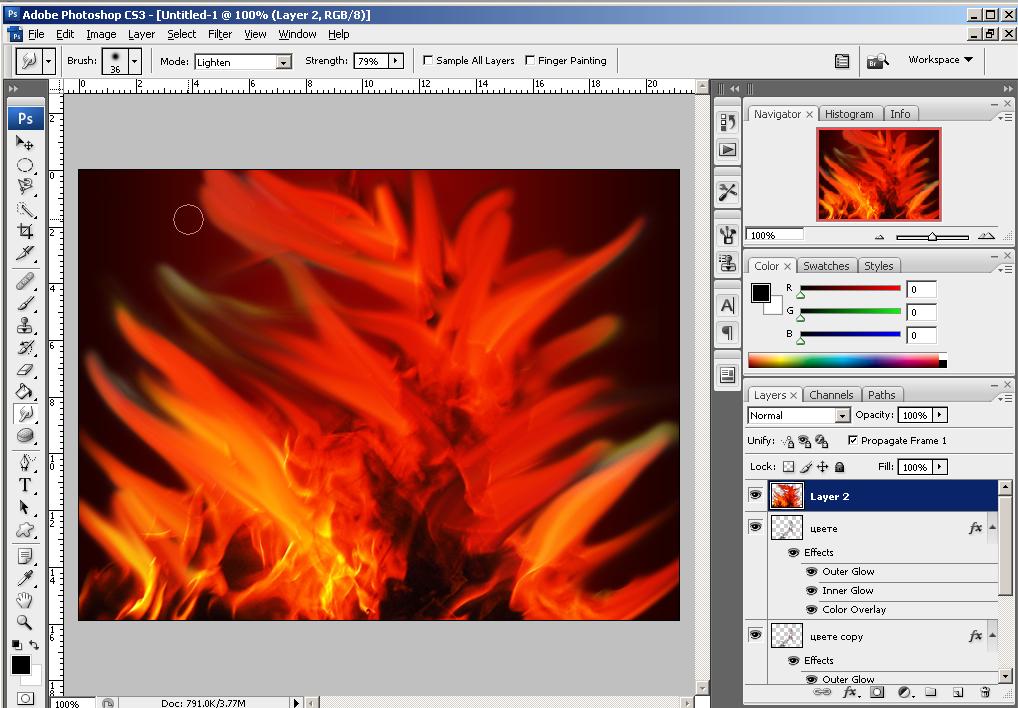This screenshot has height=708, width=1018.
Task: Open the Filter menu
Action: pyautogui.click(x=220, y=33)
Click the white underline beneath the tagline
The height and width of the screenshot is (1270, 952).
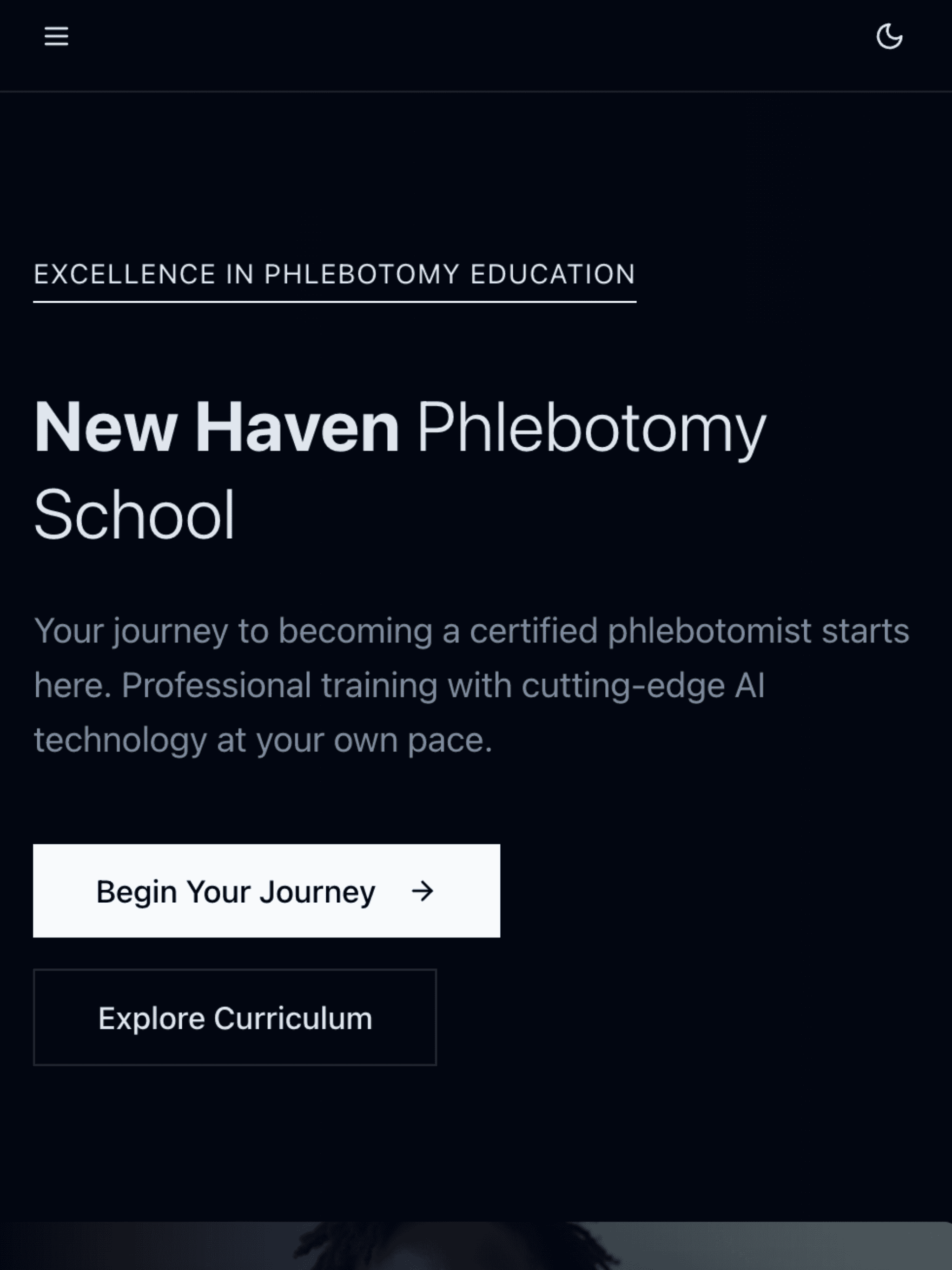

───

* **ASSIGNED TASK**
The line that contains "Click the white underline beneath the tagline" opens the part to copy, and the last line of the records closes it; set down those lines exactly, pictures excluded.

* **TASK RESULT**
Click the white underline beneath the tagline
The height and width of the screenshot is (1270, 952).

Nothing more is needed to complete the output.